*EXERCISE MATERIALS*.
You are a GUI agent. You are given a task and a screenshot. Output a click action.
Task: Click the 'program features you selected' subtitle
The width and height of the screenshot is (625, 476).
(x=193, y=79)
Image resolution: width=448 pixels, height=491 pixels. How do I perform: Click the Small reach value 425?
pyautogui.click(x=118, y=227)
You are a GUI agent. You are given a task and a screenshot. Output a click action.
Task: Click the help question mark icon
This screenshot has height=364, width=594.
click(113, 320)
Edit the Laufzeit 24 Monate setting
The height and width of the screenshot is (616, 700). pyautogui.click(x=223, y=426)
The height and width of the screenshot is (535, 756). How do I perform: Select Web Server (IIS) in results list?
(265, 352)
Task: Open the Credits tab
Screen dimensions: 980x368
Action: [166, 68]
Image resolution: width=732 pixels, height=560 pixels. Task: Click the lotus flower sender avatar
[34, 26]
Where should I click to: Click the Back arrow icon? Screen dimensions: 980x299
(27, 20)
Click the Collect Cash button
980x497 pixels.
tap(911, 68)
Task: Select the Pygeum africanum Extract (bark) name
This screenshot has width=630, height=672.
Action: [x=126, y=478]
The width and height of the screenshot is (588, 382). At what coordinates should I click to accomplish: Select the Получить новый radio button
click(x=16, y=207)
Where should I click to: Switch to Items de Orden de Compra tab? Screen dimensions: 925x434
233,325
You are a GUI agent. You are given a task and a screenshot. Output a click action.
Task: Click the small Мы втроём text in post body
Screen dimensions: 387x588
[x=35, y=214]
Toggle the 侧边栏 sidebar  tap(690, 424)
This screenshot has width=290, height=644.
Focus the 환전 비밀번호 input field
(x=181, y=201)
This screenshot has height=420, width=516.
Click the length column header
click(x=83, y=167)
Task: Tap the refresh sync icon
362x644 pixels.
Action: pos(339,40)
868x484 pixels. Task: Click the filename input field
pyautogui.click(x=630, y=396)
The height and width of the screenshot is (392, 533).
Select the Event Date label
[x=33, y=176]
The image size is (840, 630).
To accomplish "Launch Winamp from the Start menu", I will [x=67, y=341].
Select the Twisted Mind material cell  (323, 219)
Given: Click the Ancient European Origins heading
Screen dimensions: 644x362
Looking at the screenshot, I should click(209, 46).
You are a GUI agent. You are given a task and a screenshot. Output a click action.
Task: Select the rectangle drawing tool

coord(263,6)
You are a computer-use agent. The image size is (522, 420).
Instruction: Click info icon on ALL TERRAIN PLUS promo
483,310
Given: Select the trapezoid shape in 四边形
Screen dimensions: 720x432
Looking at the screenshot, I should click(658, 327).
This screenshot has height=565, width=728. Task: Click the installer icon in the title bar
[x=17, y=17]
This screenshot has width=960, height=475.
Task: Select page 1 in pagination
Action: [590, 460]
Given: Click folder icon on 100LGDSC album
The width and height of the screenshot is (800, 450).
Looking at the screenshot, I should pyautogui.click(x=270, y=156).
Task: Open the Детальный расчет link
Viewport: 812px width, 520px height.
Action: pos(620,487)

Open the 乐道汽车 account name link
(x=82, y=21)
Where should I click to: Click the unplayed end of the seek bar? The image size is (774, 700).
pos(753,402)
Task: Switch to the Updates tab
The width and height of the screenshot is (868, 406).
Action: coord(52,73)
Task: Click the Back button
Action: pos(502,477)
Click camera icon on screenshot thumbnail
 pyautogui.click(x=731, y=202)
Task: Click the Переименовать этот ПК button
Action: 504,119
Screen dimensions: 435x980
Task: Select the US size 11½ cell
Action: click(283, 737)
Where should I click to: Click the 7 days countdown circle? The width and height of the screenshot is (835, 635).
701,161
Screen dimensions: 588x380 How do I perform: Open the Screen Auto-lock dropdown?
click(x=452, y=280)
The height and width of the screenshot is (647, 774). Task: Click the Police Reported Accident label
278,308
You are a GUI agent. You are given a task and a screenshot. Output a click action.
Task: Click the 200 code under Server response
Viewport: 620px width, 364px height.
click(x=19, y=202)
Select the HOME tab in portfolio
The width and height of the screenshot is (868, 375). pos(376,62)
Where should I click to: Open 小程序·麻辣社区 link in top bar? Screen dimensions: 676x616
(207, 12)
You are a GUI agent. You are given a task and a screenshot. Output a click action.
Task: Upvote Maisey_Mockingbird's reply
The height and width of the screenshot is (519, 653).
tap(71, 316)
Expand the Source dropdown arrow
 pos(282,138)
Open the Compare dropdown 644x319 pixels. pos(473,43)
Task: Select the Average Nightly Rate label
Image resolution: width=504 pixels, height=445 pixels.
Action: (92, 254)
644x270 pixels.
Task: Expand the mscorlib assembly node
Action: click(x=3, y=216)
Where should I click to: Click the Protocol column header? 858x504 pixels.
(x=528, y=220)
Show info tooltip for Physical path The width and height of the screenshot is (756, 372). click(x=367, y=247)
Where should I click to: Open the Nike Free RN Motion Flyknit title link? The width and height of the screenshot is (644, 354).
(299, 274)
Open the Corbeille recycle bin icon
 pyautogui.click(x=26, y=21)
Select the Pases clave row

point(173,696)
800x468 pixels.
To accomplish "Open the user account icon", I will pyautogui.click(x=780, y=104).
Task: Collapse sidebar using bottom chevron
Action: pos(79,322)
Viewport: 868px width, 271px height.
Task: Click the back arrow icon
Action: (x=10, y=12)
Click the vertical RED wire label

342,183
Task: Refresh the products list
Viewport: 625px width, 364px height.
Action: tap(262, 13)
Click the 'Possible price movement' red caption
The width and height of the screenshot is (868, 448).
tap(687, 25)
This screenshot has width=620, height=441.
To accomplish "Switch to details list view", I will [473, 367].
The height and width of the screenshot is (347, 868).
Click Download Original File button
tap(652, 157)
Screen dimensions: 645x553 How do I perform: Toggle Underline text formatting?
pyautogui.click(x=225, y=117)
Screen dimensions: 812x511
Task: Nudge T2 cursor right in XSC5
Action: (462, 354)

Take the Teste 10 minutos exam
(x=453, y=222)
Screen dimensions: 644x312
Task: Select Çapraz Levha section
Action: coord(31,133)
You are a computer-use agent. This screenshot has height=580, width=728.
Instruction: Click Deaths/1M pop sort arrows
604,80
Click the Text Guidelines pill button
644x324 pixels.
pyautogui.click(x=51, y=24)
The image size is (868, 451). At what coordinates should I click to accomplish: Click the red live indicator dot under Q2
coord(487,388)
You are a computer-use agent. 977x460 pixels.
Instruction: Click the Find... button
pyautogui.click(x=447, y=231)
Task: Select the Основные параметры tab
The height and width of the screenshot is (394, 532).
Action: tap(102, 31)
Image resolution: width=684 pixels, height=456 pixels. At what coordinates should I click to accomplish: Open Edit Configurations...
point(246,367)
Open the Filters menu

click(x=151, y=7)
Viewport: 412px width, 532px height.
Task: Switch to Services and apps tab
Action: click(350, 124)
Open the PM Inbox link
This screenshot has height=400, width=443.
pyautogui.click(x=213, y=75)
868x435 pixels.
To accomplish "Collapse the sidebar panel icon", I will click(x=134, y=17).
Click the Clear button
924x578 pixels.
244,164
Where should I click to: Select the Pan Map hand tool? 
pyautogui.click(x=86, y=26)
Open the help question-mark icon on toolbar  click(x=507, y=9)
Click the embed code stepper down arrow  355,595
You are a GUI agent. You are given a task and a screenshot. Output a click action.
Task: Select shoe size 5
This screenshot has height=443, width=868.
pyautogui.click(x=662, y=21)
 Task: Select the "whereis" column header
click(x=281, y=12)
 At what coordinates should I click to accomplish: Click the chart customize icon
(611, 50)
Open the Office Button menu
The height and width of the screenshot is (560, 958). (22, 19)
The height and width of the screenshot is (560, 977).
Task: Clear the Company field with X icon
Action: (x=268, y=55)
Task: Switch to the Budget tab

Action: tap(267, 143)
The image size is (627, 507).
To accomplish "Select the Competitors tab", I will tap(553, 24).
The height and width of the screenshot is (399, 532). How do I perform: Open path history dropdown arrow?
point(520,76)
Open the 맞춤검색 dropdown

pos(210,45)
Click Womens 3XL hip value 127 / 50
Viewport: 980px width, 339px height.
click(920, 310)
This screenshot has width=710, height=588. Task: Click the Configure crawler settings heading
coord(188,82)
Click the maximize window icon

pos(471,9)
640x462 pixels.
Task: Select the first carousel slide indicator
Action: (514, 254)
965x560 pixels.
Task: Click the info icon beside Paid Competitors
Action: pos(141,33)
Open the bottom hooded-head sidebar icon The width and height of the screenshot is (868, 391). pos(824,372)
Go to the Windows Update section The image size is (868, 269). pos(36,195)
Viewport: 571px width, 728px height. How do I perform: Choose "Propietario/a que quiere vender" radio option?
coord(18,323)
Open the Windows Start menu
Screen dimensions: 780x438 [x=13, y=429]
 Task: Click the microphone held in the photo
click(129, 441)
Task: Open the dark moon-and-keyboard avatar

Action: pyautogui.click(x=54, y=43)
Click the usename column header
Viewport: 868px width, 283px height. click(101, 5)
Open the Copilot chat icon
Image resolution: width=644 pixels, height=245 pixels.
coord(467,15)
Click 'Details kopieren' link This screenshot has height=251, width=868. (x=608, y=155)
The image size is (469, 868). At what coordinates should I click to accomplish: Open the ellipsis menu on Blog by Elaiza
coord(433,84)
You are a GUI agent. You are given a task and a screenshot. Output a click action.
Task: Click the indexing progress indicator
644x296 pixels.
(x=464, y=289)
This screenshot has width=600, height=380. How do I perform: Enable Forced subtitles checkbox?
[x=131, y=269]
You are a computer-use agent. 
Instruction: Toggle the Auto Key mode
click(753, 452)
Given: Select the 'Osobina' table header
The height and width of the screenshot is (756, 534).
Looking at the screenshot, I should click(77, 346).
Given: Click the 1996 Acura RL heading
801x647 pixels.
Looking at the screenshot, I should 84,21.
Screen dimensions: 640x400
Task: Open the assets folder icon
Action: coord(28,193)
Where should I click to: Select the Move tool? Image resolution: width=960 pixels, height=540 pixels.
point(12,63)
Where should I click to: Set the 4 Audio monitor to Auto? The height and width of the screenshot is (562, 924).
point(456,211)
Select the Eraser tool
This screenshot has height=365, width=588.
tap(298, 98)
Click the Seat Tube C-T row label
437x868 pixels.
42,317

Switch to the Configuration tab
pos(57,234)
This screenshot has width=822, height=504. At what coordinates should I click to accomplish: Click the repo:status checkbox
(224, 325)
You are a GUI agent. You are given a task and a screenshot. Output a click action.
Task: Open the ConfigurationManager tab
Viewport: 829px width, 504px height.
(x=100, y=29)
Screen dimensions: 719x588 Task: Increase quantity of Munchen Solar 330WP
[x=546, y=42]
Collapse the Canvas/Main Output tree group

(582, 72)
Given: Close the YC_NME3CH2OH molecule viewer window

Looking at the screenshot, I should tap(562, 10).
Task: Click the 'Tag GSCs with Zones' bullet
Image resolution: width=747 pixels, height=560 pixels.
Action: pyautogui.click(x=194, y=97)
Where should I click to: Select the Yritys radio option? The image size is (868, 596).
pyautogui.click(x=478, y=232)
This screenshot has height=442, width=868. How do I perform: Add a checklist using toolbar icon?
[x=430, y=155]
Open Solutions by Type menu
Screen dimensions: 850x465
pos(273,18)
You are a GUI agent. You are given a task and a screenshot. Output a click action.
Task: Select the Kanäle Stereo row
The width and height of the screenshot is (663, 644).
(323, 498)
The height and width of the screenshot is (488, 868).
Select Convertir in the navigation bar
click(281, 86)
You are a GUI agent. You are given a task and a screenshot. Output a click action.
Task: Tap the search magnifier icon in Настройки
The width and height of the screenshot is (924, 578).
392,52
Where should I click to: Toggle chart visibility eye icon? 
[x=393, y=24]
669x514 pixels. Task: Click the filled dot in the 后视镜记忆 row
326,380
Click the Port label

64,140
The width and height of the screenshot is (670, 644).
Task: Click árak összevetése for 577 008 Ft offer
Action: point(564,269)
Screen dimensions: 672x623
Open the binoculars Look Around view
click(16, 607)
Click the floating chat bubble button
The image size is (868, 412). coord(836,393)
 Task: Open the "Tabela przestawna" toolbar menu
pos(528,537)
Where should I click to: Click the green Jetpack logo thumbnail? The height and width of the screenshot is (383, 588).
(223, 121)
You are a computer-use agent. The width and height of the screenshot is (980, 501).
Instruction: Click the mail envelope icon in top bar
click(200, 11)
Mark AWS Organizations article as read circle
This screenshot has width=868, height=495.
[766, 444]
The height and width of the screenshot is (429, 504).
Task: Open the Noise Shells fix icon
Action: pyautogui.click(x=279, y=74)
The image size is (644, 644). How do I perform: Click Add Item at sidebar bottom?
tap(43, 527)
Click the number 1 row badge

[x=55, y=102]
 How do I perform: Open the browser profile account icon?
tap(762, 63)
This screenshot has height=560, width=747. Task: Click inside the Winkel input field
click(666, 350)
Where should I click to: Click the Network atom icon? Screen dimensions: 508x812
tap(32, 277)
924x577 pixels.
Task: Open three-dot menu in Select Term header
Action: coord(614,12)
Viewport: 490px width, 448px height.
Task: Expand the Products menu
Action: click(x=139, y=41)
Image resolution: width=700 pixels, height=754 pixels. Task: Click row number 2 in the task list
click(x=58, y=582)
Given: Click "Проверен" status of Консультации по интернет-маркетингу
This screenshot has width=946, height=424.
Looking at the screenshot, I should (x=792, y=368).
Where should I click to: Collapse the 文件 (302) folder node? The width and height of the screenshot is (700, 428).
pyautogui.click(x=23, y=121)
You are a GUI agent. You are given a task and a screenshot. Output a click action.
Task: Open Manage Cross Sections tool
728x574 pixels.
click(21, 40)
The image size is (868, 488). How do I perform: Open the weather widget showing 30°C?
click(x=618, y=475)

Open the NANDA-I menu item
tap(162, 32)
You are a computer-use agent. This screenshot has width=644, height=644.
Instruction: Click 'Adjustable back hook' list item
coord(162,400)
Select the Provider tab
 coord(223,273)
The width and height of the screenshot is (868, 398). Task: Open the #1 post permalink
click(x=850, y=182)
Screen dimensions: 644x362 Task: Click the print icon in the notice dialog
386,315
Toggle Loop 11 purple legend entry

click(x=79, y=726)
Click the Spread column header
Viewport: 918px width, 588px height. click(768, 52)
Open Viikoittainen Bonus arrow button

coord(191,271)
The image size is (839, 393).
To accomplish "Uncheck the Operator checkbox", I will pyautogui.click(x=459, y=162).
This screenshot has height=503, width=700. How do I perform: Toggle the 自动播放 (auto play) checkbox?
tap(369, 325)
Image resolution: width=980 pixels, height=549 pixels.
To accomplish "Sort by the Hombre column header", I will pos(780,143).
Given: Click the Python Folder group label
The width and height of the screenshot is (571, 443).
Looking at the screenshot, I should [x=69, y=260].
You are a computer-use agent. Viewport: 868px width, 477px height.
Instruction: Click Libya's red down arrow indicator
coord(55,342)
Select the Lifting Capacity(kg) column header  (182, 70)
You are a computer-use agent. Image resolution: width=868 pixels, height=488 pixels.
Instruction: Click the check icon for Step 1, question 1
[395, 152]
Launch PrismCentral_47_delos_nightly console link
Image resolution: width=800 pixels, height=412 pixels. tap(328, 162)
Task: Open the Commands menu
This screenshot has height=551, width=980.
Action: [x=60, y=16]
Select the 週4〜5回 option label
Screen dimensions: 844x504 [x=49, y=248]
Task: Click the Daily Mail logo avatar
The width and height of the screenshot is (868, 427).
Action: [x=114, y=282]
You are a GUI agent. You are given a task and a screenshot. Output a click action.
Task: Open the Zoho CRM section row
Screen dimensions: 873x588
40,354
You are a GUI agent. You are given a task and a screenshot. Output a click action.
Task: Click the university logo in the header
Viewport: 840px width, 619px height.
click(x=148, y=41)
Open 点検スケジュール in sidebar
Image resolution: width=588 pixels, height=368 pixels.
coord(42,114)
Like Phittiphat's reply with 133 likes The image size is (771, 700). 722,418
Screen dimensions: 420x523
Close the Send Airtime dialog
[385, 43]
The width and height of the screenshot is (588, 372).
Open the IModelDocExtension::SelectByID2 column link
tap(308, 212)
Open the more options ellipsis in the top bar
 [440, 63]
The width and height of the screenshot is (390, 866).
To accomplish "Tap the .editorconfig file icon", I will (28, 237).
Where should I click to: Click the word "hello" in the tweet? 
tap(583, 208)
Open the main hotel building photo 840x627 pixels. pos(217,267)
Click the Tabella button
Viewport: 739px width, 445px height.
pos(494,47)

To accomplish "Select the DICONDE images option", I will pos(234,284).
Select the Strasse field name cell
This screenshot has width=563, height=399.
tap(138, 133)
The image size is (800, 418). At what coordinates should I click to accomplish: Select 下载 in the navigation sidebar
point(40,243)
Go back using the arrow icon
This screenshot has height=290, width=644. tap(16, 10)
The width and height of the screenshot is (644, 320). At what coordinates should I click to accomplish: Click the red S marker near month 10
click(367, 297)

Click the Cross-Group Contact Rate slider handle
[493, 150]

*WHAT YOU HAVE TO DO*.
If a line in the listing has "code" in it, report that line.

*EXPECTED OUTPUT*.
Task: Click the 200 code under Server response
Click the embed code stepper down arrow  355,595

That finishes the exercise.